Diaplikasikan dalam Pelatihan

Fakultas Filsafat Universitas Katolik Parahyangan Bandung dan Yayasan SATUNAMA menyelenggarakan pelatihan ini dengan tujuan untuk memperkaya pengetahuan dan metode kerja-kerja akademis maupun pemberdayaan bagi masyarakat kampus dan masyarakat umum.

Pelatihan yang terbuka untuk umum ini mengakomodasi jumlah peserta hingga empat puluhan orang  di mana 31% di antaranya adalah perempuan dan 69% sisanya adalah laki-laki dari berbagai kalangan profesi dan latar belakang pendidikan. “Untuk menambah pengetahuan dan skill yang nantinya bisa berguna bagi para peserta, sesuai dengan kiprah mereka.” Ujar Wilfridus Demetrius Siga, pengajar di Fakultas Filsafat UNPAR yang turut serta menghelat pelatihan ini.

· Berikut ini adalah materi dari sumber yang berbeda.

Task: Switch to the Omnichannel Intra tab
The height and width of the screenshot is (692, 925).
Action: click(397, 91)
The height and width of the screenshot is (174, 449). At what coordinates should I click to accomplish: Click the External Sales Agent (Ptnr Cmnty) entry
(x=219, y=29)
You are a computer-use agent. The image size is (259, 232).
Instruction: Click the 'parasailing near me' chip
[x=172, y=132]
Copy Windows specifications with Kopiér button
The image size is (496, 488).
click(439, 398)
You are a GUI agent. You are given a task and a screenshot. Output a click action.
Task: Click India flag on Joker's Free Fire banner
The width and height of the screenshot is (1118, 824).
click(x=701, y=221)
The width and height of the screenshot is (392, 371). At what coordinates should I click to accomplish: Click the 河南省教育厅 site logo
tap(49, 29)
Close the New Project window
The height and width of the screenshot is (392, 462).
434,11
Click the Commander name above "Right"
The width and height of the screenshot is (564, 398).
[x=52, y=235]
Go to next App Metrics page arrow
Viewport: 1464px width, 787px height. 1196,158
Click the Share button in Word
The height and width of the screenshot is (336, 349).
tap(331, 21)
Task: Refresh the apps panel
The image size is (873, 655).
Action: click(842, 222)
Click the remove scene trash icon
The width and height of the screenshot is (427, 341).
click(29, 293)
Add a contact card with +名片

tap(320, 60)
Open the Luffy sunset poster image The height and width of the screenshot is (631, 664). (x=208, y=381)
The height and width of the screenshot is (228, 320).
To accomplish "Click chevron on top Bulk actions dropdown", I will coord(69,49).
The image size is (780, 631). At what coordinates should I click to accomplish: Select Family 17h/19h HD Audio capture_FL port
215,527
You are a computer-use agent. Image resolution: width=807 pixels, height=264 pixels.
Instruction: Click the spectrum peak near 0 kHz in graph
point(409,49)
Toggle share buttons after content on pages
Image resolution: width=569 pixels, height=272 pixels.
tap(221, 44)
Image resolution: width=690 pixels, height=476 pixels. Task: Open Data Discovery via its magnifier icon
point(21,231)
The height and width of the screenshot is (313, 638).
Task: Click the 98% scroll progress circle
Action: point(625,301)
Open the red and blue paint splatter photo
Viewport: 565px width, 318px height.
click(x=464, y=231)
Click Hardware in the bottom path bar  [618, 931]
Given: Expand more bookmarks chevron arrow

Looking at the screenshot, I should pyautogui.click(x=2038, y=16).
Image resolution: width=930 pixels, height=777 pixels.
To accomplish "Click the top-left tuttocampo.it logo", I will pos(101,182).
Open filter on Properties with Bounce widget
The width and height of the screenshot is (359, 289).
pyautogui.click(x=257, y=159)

Untuk memberikan pengalaman kepada para peserta pelatihan, pendekatan partisipatoris juga mewujud dalam pelaksanaan pelatihan hasil kolaborasi antara Fakultas Filsafat UNPAR dan Yayasan SATUNAMA ini. Pelatihan digelar dengan menggunakan pendekatan partisipatoris yang mewujud dalam berbagai metode seperti diskusi individu maupun kelompok, permainan-permainan hingga simulasi praktik yang dilakukan dalam pelatihan sesuai dengan situasi dan perkembangan proses pelatihan.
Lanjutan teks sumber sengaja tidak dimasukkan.